A cadeia não revela quanto investiu em compras nacionais nesta fase de pandemia, mas em média, 80% das compras anuais, mais de 3 mil milhões de euros, da cadeia são feitas a produtores nacionais. No mês da Páscoa esse peso subiu."Em abril, um mês até difícil em termos de vendas do Pingo Doce, esse peso passou para mais de 80%. Claramente, houve aqui um enfoque grande na indústria nacional", destaca.

E qual foi a recetividade dos consumidores? "Houve um investimento grande da Jerónimo Martins e houve um investimento em termos de preço e, de facto, as famílias reagiram e responderam muito bem. Fruto do mercado, da falta dos tais convívios sociais, estavam a escolher outro tipo de produtos e conseguimos alterar completamente a tendência negativa com as ações que fizemos quer ao nível do borrego, quer dos queijos. Ficámos muito surpreendidos com os resultados".

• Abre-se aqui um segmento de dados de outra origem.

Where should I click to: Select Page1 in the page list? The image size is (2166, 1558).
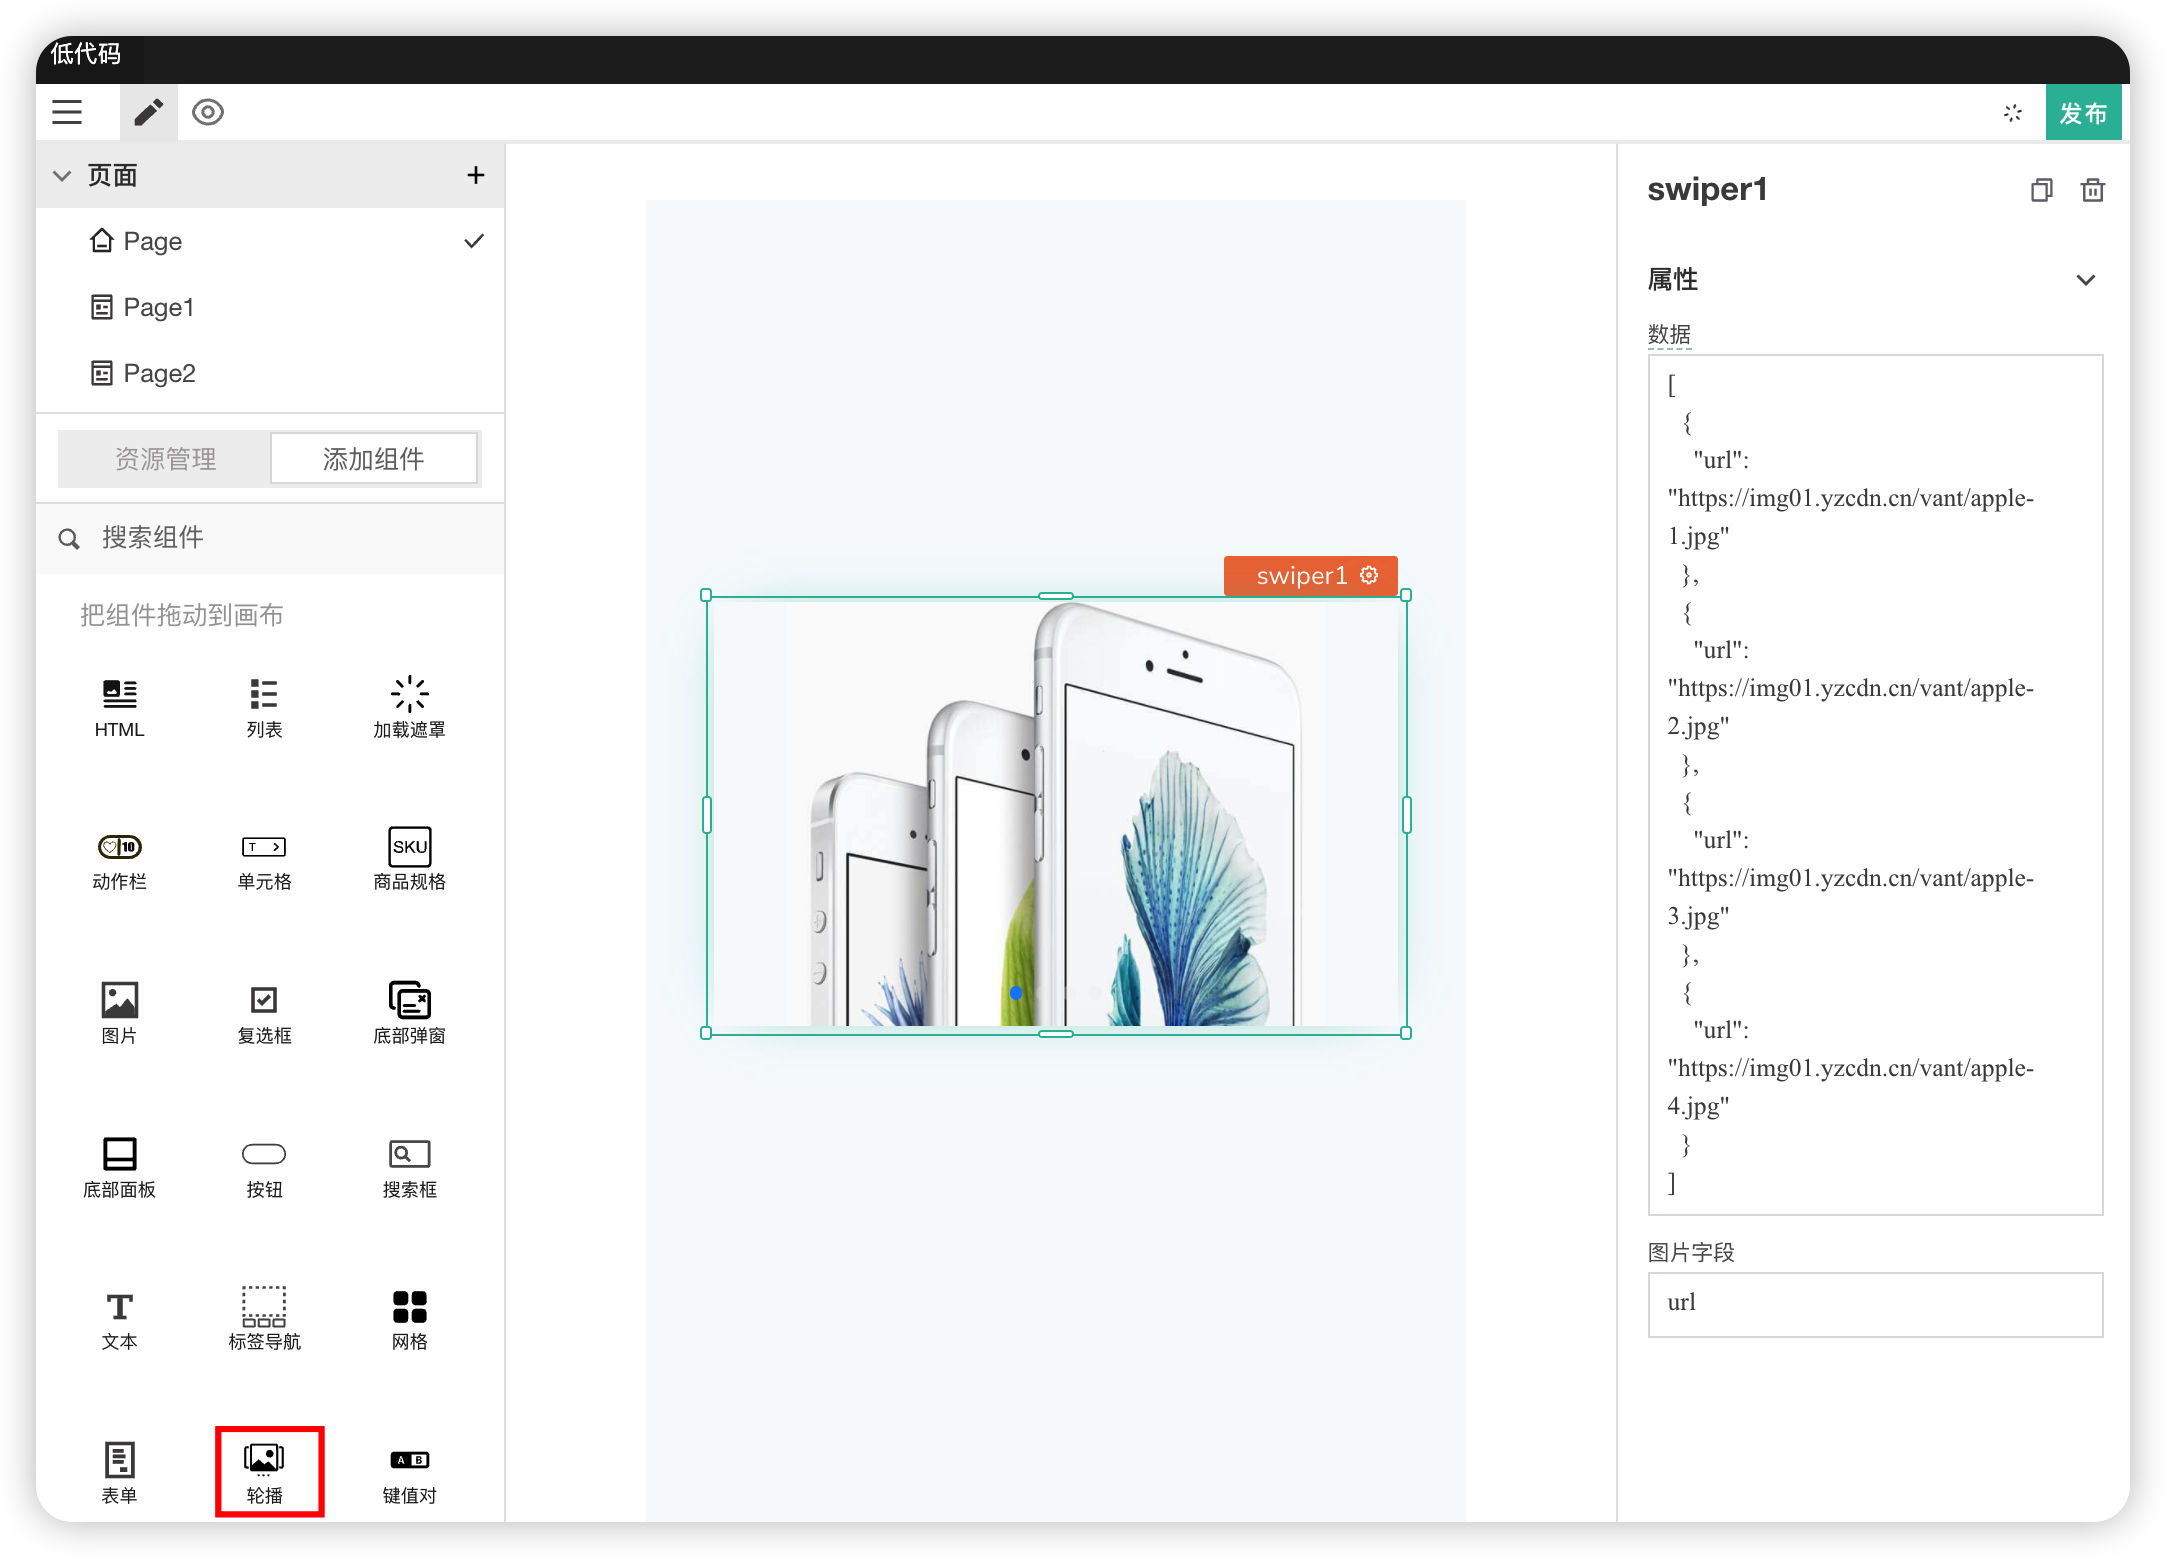coord(158,307)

Para as vendas terá certamente contribuído os descontos associados. No caso da carne de borrego, a cadeia oferecia um desconto de 50%. Mas não à conta da margem dos produtores, assegura Nuno Begonha. "Não vai encontrar seguramente nenhum fornecedor a dizer que Pingo Doce andou a solicitar esse tipo de desconto aos nossos fornecedores", garante.
"Houve aqui um grande investimento do Pingo Doce, mais do que representativo são os testemunhos dos nossos produtores que temos vindo a dar um bocadinho até para desmistificar essa situação".

Uma aposta na produção nacional que vai ter, pelo menos, continuidade até 14 de junho. "Este apoio à produção nacional temos de manter, porque temos de ajudar."